> What is being asked
Repeat each record below exactly as it is written.

Saved data entries:
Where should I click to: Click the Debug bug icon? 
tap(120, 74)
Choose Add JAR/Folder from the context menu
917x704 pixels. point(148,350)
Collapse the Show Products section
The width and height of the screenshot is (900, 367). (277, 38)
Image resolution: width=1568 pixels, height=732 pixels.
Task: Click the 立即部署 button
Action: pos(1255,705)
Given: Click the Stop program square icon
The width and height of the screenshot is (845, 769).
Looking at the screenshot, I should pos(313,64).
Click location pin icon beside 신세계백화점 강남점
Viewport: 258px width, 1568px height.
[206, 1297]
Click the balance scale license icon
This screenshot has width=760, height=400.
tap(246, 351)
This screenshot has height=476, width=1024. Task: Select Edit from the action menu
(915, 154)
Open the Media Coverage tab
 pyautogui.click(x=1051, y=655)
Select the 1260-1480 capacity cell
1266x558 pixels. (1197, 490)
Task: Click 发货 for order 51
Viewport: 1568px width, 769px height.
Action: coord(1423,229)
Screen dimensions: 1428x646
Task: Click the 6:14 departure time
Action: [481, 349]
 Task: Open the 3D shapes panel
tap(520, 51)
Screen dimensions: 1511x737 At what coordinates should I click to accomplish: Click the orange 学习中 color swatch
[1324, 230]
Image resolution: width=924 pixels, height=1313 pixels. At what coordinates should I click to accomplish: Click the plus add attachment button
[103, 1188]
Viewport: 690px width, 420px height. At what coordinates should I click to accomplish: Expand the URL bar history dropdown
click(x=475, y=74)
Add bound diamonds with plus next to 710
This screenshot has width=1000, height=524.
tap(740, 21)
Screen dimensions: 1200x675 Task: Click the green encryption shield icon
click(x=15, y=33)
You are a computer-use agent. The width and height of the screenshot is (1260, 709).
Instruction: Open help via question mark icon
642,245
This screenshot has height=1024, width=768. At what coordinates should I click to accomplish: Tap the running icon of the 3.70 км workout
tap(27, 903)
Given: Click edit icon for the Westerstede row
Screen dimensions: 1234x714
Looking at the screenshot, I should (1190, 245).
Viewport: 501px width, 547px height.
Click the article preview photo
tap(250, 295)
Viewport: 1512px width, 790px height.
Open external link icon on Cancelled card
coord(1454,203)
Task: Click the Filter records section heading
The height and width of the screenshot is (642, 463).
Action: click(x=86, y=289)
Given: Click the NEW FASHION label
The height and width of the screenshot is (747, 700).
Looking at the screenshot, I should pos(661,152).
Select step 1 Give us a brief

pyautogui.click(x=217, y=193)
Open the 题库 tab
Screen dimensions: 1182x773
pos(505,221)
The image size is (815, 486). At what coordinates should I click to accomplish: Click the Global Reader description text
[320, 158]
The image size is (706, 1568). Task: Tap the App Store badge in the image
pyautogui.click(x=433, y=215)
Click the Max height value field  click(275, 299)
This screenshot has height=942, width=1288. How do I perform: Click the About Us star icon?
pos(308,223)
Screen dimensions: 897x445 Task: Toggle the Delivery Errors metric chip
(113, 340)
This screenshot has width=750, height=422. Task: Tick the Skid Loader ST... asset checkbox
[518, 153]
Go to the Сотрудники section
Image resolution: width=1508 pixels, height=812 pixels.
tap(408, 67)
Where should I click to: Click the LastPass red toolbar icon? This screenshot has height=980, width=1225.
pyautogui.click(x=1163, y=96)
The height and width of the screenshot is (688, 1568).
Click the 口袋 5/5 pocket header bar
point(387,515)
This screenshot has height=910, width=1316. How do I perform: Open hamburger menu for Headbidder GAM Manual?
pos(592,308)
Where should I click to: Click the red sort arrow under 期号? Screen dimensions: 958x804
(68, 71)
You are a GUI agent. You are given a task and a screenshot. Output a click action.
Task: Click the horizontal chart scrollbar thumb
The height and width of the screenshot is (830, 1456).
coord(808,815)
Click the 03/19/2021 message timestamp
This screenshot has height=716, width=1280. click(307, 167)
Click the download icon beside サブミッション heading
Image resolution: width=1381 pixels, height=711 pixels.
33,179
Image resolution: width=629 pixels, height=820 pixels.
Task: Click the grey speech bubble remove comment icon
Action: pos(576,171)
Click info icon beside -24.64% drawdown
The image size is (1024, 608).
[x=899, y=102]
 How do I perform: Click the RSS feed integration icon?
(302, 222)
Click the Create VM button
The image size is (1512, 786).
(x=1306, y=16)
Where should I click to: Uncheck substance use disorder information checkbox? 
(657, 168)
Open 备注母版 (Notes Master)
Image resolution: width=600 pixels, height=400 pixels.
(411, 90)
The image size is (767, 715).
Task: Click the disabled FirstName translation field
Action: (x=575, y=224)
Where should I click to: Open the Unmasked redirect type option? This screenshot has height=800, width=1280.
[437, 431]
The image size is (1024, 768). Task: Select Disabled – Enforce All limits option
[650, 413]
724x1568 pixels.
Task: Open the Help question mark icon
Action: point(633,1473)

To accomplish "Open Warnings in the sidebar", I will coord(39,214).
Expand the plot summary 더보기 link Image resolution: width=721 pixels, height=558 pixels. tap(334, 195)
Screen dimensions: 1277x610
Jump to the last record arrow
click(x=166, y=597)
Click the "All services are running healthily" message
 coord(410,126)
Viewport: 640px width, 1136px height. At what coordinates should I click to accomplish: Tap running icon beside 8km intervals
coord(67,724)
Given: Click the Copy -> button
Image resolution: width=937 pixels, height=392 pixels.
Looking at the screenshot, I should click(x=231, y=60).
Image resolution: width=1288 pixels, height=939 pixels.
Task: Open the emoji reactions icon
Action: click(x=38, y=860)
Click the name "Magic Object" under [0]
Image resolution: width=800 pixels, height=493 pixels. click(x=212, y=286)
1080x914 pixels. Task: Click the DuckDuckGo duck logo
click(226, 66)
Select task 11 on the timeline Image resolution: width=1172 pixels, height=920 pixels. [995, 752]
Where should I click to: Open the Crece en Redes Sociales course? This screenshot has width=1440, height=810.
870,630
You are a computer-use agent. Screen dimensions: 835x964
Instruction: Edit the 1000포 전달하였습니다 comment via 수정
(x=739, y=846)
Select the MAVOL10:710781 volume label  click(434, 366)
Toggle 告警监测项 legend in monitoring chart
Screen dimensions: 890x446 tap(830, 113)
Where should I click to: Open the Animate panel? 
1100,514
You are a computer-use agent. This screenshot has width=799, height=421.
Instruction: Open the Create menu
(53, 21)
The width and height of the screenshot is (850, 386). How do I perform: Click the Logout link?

> Answer section
Where should I click to: Click the Debug bug icon? 
tap(120, 74)
Choose Add JAR/Folder from the context menu
917x704 pixels. point(148,350)
Collapse the Show Products section
The width and height of the screenshot is (900, 367). (277, 38)
Image resolution: width=1568 pixels, height=732 pixels.
Task: Click the 立即部署 button
Action: pos(1255,705)
Given: Click the Stop program square icon
The width and height of the screenshot is (845, 769).
Looking at the screenshot, I should pos(313,64).
Click location pin icon beside 신세계백화점 강남점
Viewport: 258px width, 1568px height.
[206, 1297]
Click the balance scale license icon
This screenshot has width=760, height=400.
tap(246, 351)
This screenshot has height=476, width=1024. Task: Select Edit from the action menu
(915, 154)
Open the Media Coverage tab
 pyautogui.click(x=1051, y=655)
Select the 1260-1480 capacity cell
1266x558 pixels. (1197, 490)
Task: Click 发货 for order 51
Viewport: 1568px width, 769px height.
Action: coord(1423,229)
Screen dimensions: 1428x646
Task: Click the 6:14 departure time
Action: [481, 349]
 Task: Open the 3D shapes panel
tap(520, 51)
Screen dimensions: 1511x737 At what coordinates should I click to accomplish: Click the orange 学习中 color swatch
[1324, 230]
Image resolution: width=924 pixels, height=1313 pixels. At what coordinates should I click to accomplish: Click the plus add attachment button
[103, 1188]
Viewport: 690px width, 420px height. At what coordinates should I click to accomplish: Expand the URL bar history dropdown
click(x=475, y=74)
Add bound diamonds with plus next to 710
This screenshot has width=1000, height=524.
tap(740, 21)
Screen dimensions: 1200x675 Task: Click the green encryption shield icon
click(x=15, y=33)
You are a computer-use agent. The width and height of the screenshot is (1260, 709).
Instruction: Open help via question mark icon
642,245
This screenshot has height=1024, width=768. At what coordinates should I click to accomplish: Tap the running icon of the 3.70 км workout
tap(27, 903)
Given: Click edit icon for the Westerstede row
Screen dimensions: 1234x714
Looking at the screenshot, I should (1190, 245).
Viewport: 501px width, 547px height.
Click the article preview photo
tap(250, 295)
Viewport: 1512px width, 790px height.
Open external link icon on Cancelled card
coord(1454,203)
Task: Click the Filter records section heading
The height and width of the screenshot is (642, 463).
Action: click(x=86, y=289)
Given: Click the NEW FASHION label
The height and width of the screenshot is (747, 700).
Looking at the screenshot, I should pos(661,152).
Select step 1 Give us a brief

pyautogui.click(x=217, y=193)
Open the 题库 tab
Screen dimensions: 1182x773
pos(505,221)
The image size is (815, 486). At what coordinates should I click to accomplish: Click the Global Reader description text
[320, 158]
The image size is (706, 1568). Task: Tap the App Store badge in the image
pyautogui.click(x=433, y=215)
Click the Max height value field  click(275, 299)
This screenshot has height=942, width=1288. How do I perform: Click the About Us star icon?
pos(308,223)
Screen dimensions: 897x445 Task: Toggle the Delivery Errors metric chip
(113, 340)
This screenshot has width=750, height=422. Task: Tick the Skid Loader ST... asset checkbox
[518, 153]
Go to the Сотрудники section
Image resolution: width=1508 pixels, height=812 pixels.
tap(408, 67)
Where should I click to: Click the LastPass red toolbar icon? This screenshot has height=980, width=1225.
pyautogui.click(x=1163, y=96)
The height and width of the screenshot is (688, 1568).
Click the 口袋 5/5 pocket header bar
point(387,515)
This screenshot has height=910, width=1316. How do I perform: Open hamburger menu for Headbidder GAM Manual?
pos(592,308)
Where should I click to: Click the red sort arrow under 期号? Screen dimensions: 958x804
(68, 71)
You are a GUI agent. You are given a task and a screenshot. Output a click action.
Task: Click the horizontal chart scrollbar thumb
The height and width of the screenshot is (830, 1456).
coord(808,815)
Click the 03/19/2021 message timestamp
This screenshot has height=716, width=1280. click(307, 167)
Click the download icon beside サブミッション heading
Image resolution: width=1381 pixels, height=711 pixels.
33,179
Image resolution: width=629 pixels, height=820 pixels.
Task: Click the grey speech bubble remove comment icon
Action: pos(576,171)
Click info icon beside -24.64% drawdown
The image size is (1024, 608).
[x=899, y=102]
 How do I perform: Click the RSS feed integration icon?
(302, 222)
Click the Create VM button
The image size is (1512, 786).
(x=1306, y=16)
Where should I click to: Uncheck substance use disorder information checkbox? 
(657, 168)
Open 备注母版 (Notes Master)
Image resolution: width=600 pixels, height=400 pixels.
(411, 90)
The image size is (767, 715).
Task: Click the disabled FirstName translation field
Action: (x=575, y=224)
Where should I click to: Open the Unmasked redirect type option? This screenshot has height=800, width=1280.
[437, 431]
The image size is (1024, 768). Task: Select Disabled – Enforce All limits option
[650, 413]
724x1568 pixels.
Task: Open the Help question mark icon
Action: point(633,1473)

To accomplish "Open Warnings in the sidebar", I will coord(39,214).
Expand the plot summary 더보기 link Image resolution: width=721 pixels, height=558 pixels. tap(334, 195)
Screen dimensions: 1277x610
Jump to the last record arrow
click(x=166, y=597)
Click the "All services are running healthily" message
 coord(410,126)
Viewport: 640px width, 1136px height. At what coordinates should I click to accomplish: Tap running icon beside 8km intervals
coord(67,724)
Given: Click the Copy -> button
Image resolution: width=937 pixels, height=392 pixels.
Looking at the screenshot, I should click(x=231, y=60).
Image resolution: width=1288 pixels, height=939 pixels.
Task: Open the emoji reactions icon
Action: click(x=38, y=860)
Click the name "Magic Object" under [0]
Image resolution: width=800 pixels, height=493 pixels. click(x=212, y=286)
1080x914 pixels. Task: Click the DuckDuckGo duck logo
click(226, 66)
Select task 11 on the timeline Image resolution: width=1172 pixels, height=920 pixels. [995, 752]
Where should I click to: Open the Crece en Redes Sociales course? This screenshot has width=1440, height=810.
870,630
You are a computer-use agent. Screen dimensions: 835x964
Instruction: Edit the 1000포 전달하였습니다 comment via 수정
(x=739, y=846)
Select the MAVOL10:710781 volume label  click(434, 366)
Toggle 告警监测项 legend in monitoring chart
Screen dimensions: 890x446 tap(830, 113)
Where should I click to: Open the Animate panel? 
1100,514
You are a computer-use agent. This screenshot has width=799, height=421.
Instruction: Open the Create menu
(53, 21)
The width and height of the screenshot is (850, 386). How do I perform: Click the Logout link?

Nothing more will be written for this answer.